> **Extract provided**
┄┄┄┄┄┄┄┄┄┄┄┄┄┄┄┄┄┄┄┄
This section is designed to introduce a novel approach to performing measurements at chemical equilibrium in the Flow Injection format, with goal to facilitate optimization of reagent based assays.
Let us consider optimization of a spectrophotometric assay aimed at obtaining maximum sensitivity. Obviously, knowledge of molar absorptivity (ε) of the target species, will provide limit, which can not be exceeded by optimization of a assay protocol. Although (ε) values for reagent based assays are available in literature, it would be beneficial if (ε) value could be determined and verified by using the same instrument on which optimization of the optimized protocol will be performed. In other words, because (ε) values are determined by measurement performed at chemical equilibrium, they will serve as guide when influence of incubation time, temperature and reagent composition are investigated. Knowledge of (ε) value will also allow to calculate efficiency of preconcentration of target analyte (1.3.14.A.)
┄┄┄┄┄┄┄┄┄┄┄┄┄┄┄┄┄┄┄┄
Rows from a dataset:
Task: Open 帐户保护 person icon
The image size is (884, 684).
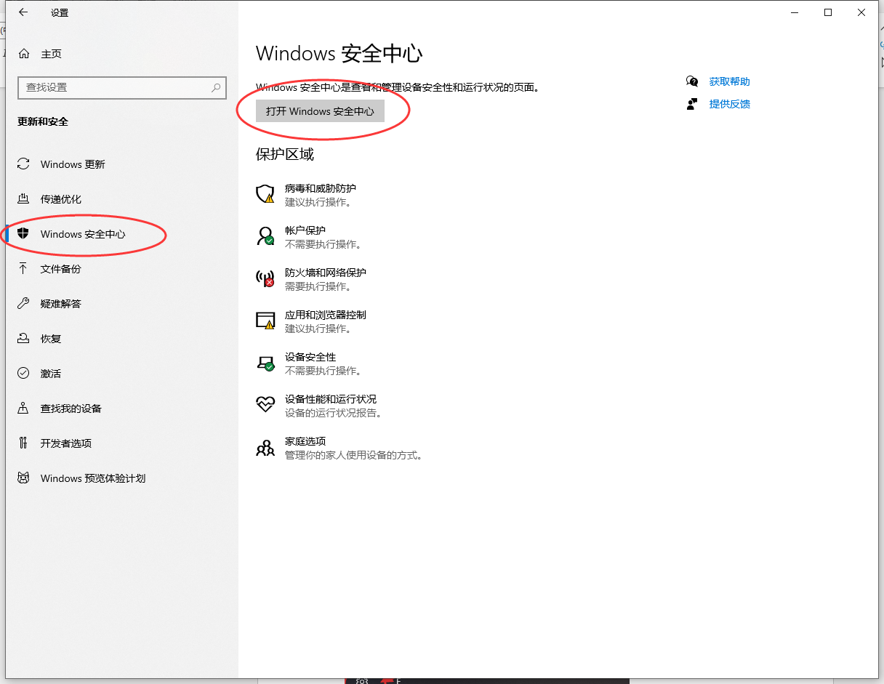Action: 265,236
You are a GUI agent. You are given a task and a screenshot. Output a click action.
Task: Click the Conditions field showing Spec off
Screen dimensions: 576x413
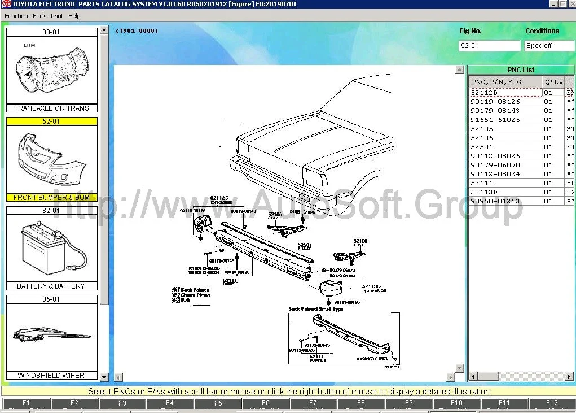pos(548,45)
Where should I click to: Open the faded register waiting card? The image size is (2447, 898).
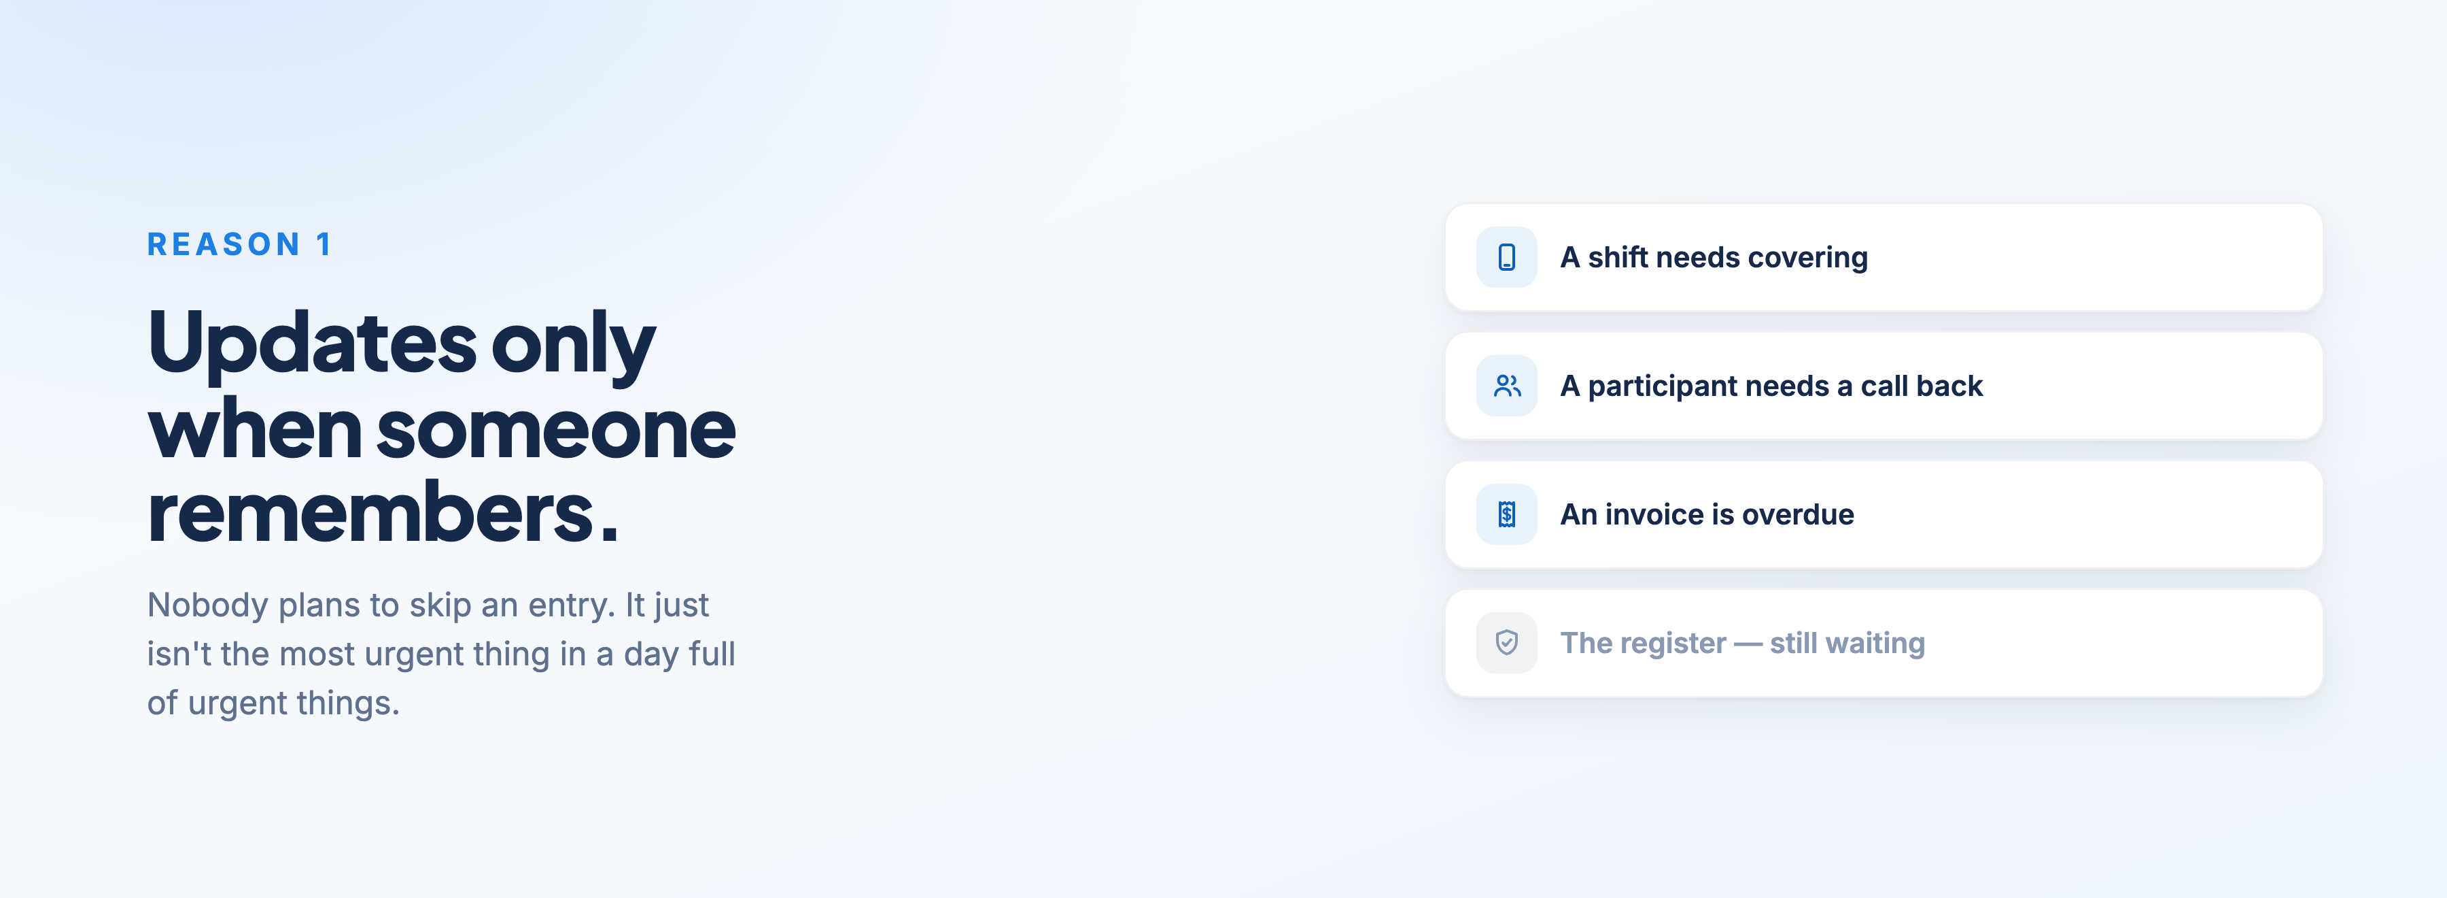tap(1884, 643)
┄┄┄┄┄┄┄┄┄┄┄┄┄┄┄┄┄┄┄┄
> **Problem to work on**
In the flow injection text, what does knowing the ε value make it possible to calculate? These rows have no connection to the flow injection text.

> **Answer box**
The efficiency of preconcentration of the target analyte.